_Records contained in a dataset_:

===

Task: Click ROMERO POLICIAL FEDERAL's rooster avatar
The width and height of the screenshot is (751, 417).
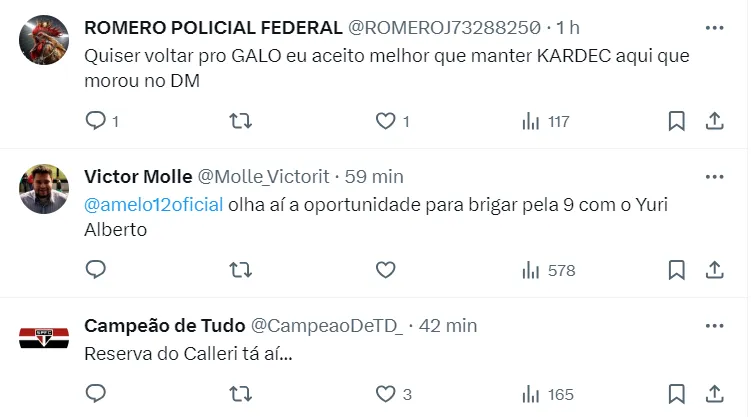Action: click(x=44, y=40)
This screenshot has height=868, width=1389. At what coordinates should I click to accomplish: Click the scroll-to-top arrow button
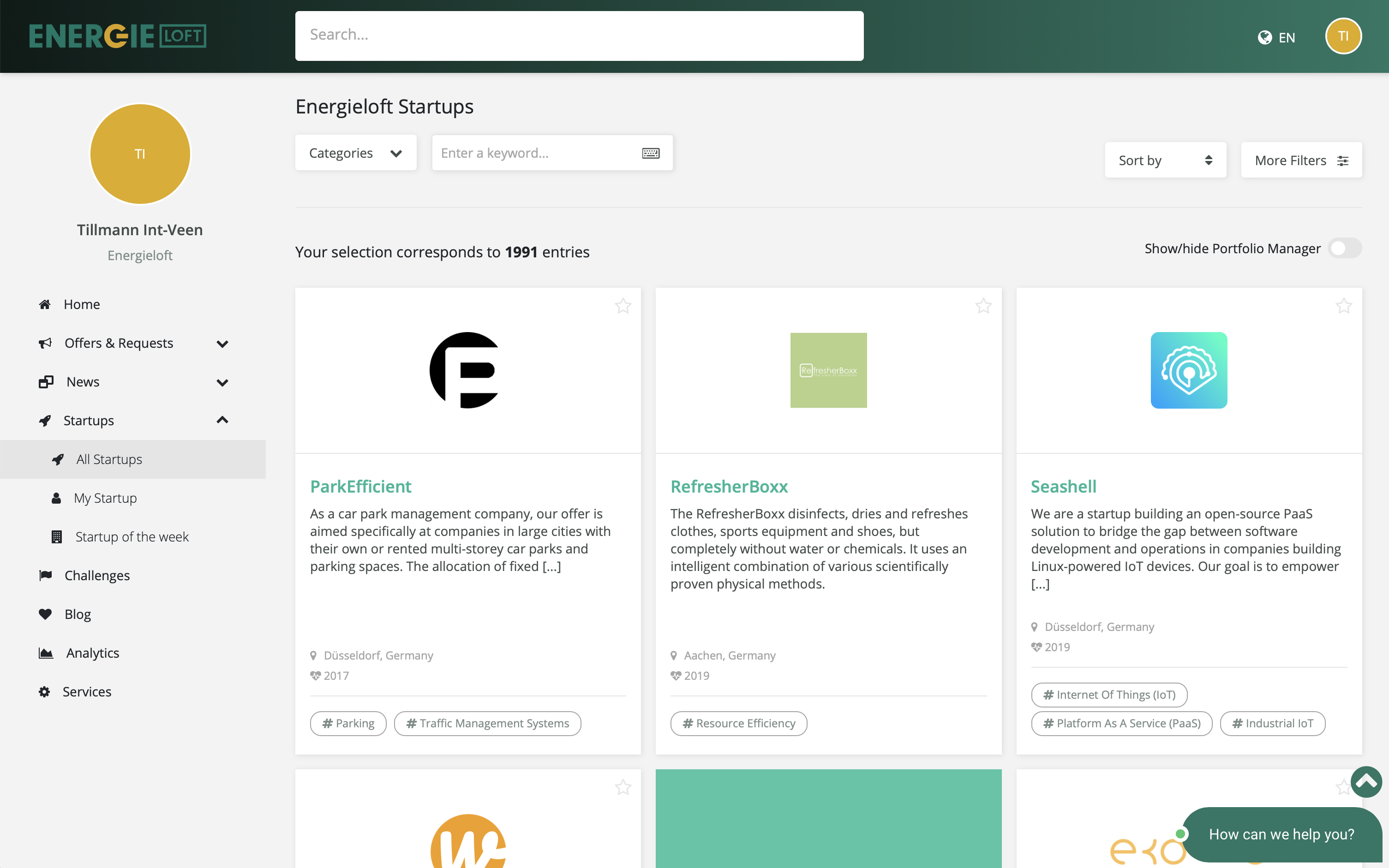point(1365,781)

===

_Task prompt_:
Swap every "screenshot" in the records for "screen capture" and repeat them with nothing else changed. Omit the pictures from your answer.

_Solution to this exercise_:
Task: Click ROMERO POLICIAL FEDERAL's rooster avatar
The width and height of the screen capture is (751, 417).
Action: click(x=44, y=40)
This screen capture has height=868, width=1389. At what coordinates should I click to accomplish: Click the scroll-to-top arrow button
point(1365,781)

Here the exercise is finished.